豚を野に放つと猪みたいになるんだって。その2
うむ!!大当たりだな⋯どうやら飯抜きは回避出来た様だな」
「お見事です!!射撃補助無しで当てられましたね。今夜はお祝いにお赤飯のパックを開けましょうか!!」
「はっはっは!!また余計な日本文化をラーニングしおって!!ついでに鯛の尾頭付きもつけてくれい!!」
「レーションの中にあれば良いですよ!!さて⋯⋯UAVからの情報では人型物体撃破以降ゴブリンの発生は確認出来ません。後はゴブリンの掃討ですが、まもなく3号ユニットのエネルギーが切れます。3号がダウンした場合、村への侵入は免れませんね。まあ村人もオークの出現で後方に退避しましたし、家屋の被害もこれだけ出れば少々破損させても苦情は出ないでしょう。もうこれは好き勝手にやってよいのでは?」
「え〜!!やっちゃう〜?バルカン砲とか使って良いの〜?」
「後退支援を終えた無人機も、一部を残しこちらに戻して迎撃に当たらせます。村も半壊している訳ですし派手にやりましょう!!背部アタッチメント左右に自動擲弾銃を付けて、両手にバルカン砲など如何でしょうか?」
「良いねえ!!素敵だねえ!!早速やって頂戴!!」
「レディ!!」
ヘッドギアのディスプレイに現状装備が表示される。簡素にデザインされたソルデウスの両手両肩に武器が装備され同時に現実の俺にも武装が施される。
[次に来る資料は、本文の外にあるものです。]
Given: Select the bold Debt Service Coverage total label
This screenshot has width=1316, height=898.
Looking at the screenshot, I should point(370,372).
両手にはEM134という6個の銃身が高速で回転し、次々と弾を射出する超連射が可能な銃が装備されている。ビームにバルカンって意味があるのか?ずっと照射すれば良くねえ?みたいな事も言われた事もあったが、カッコいいからヨシッなのだ!!
自動擲弾銃は背部アタッチメントに本体が接続され、両肩上部から銃身がにょきりと張り出しまるで某ガンキャノンの様ないでたちとなった。ここから爆発物をポンポンと射出するのである。
殺る気満々!!セントリー銃ユニット3号のエネルギーも後わずか。後方より無人機も戻ってきた。後は迎撃あるのみ!!っと思っていたら戻ってきた無人機の後方よりマクドネルくんが一緒についてきた。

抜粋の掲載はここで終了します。